Gli ultimi incidenti in Moto3 hanno riacceso le polemiche sulla sicurezza nel mondo del motociclismo. Ma la colpa non è solo dei piloti
Il motociclismo è uno sport pericoloso, non c’è dubbio. Nonostante negli ultimi decenni si siano fatti passi da gigante sotto l’aspetto della sicurezza (e ancora c’è tanta strada fare), si può poco contro le fatalità e la protezione (fisica) dei piloti. Ma si può, anzi, si deve, agire sul fattore umano. E gli ultimi episodi visti nel Motomondiale ad Austin, in particolare in Moto3 sono lì a dimostrarlo.
Le fatalità accadono in uno sport così pericoloso come questo, ma i fatti parlano chiaro: solo quest’anno tra Moto3 e serie minori ben tre incidenti che sono costati la vita ad altrettanti giovani piloti. Che, inevitabilmente sono finiti nel mirino, vista la loro esuberanza, accompagnata alla poca esperienza.
Moto3 (e non solo), situazione fuori controllo
Di sicuro qualcosa va fatto. Il pericoloso incidente visto ad Austin in Moto3 che ha coinvolto anche il leader del campionato Acosta ha scioccato tutti. Una manovra folle a pieno gas e solo il caso ha evitato che tutto si trasformasse, ancora una volta, in tragedia. A gran voce stavolta però tutto il paddock ha chiesto un intervento, per dare un segnale forte all’ambiente. L’ambizione porta tutti a strafare, andare oltre il limite. E questo non va bene, visto che già il rischio in pista è alto.

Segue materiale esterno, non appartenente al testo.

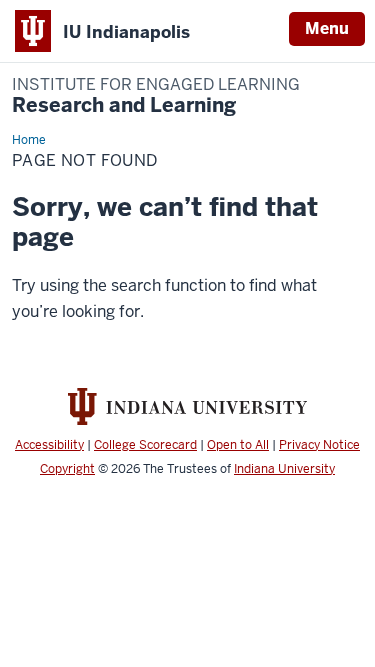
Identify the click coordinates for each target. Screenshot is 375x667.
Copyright (67, 469)
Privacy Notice (319, 445)
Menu (327, 28)
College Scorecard (145, 445)
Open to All (238, 445)
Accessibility (49, 445)
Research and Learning (156, 96)
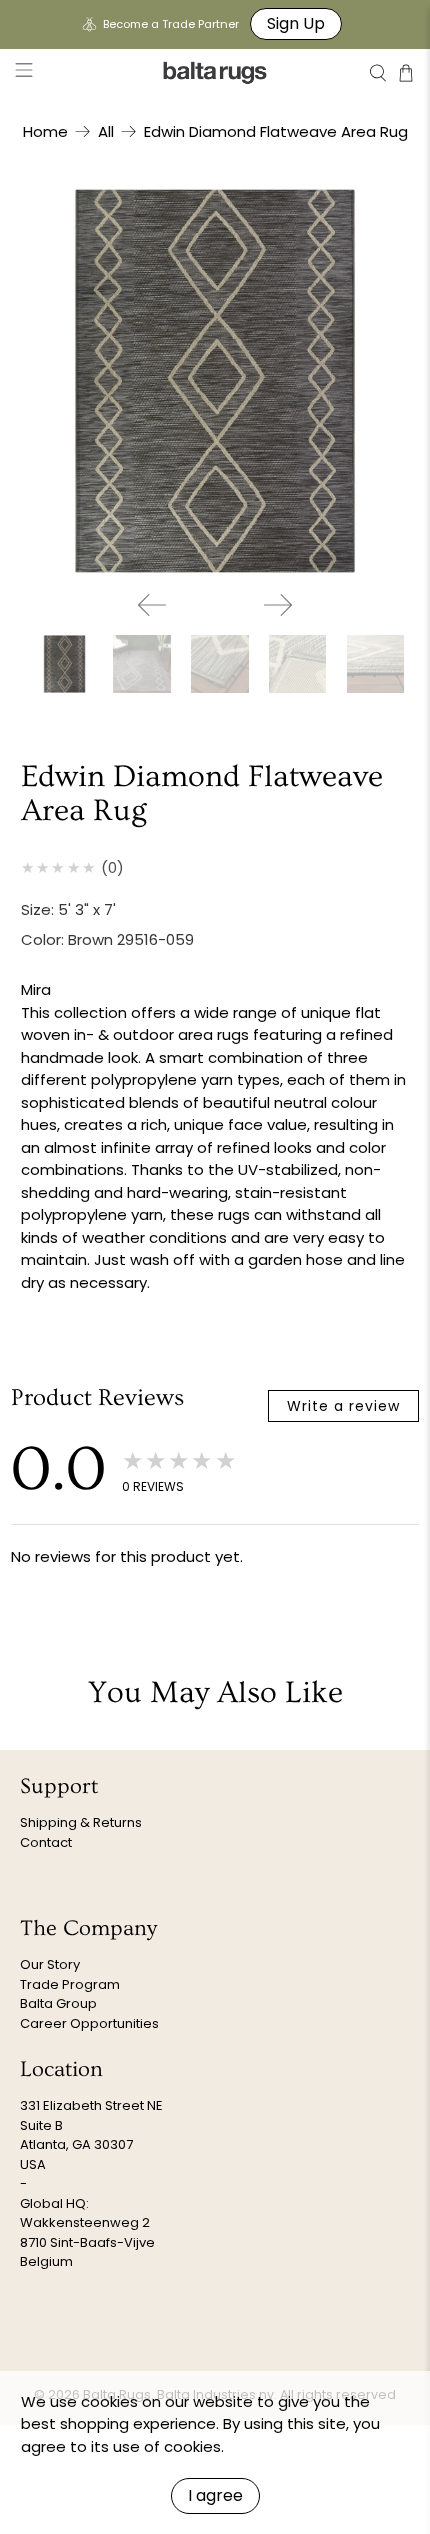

La penalizzazione inflitta ad Oncu di due GP sembra andare nella direzione giusta, ma non deve essere un’eccezione. Solo col pugno duro si può dare una lezione vera a tutto l’ambiente e a chi vuole andare “oltre”, fregandosene dei rischi che si possono correre. La vittoria, o semplicemente un piazzamento, non valgono la salute.
Ma occhio, perché a dare l’esempio devono essere anche i “maestri”. Anche in MotoGP e in Superbike infatti si sono vissuti momenti ad alta tensione negli ultimi weekend. Solo prendendo ieri, il contatto finale tra Joan Mir e Jack Miller, con conseguente lite a bordo pista, deve rammentare che anche a certi livelli ci vuole la “testa”. Che la pista non è un videogame dove se si cade, ci si rialza subito dopo come se niente fosse.
Show a tutti costi? No grazie
Ma, come sempre, non è possibile incolpare solo uno di una situazione che si sta aggravando di domenica in domenica. Se, come detto, si è fatto tanto in termini di sicurezza nei circuiti, ancora non basta.
Innanzitutto evitare che le gare siano uno show a tutti i costi, come capitato ad Austin. Prima una bandiera rossa ritardata dopo che un pilota (Salac) era sul cordolo in uscita da una curva sì lenta ma comunque pericolosa, poi la decisione di ripartire per una gara sprint che ha reso ancor di più pericolosa la situazione, con inevitabile nuovo incidente (quello che abbiamo raccontato). Una “leggerezza” che non ci si può permettere.
E poi troppe le categorie minori, quasi si voglia dare vita a uno show per forza, quasi si vada alla ricerca disperata di nuovi talenti che, alla fine, escono sempre, prima o poi. Categorie con oltre 40 piloti in pista, con moto dalle prestazioni così simili che non fanno altro che creare grossi e pericolosi ingorghi, che aumentano il rischio di cadute potenzialmente pericolose.
Infine le piste, che negli ultimi anni si sono trasformate in peggio. Se si finisce oltre il cordolo, niente più ghiaia e inevitabili rallentamenti. Oggi anche l’andare oltre la pista è possibile e lecito. E non è spettacolo questo, o coraggio. È incoscienza, innanzitutto del pilota, ma anche di chi ha deciso di aumentare lo spazio di asfalto ai bordi della pista. L’erba o la ghiaia una volta insegnavano a tutti che non si poteva dare gas a manetta e basta, ma che serviva rispettare le traiettorie e avere una guida pulita per conquistare qualcosa d’importante. Oggi invece neanche andare oltre il limite basta più. E su questo si deve ragionare seriamente. Anche in fretta.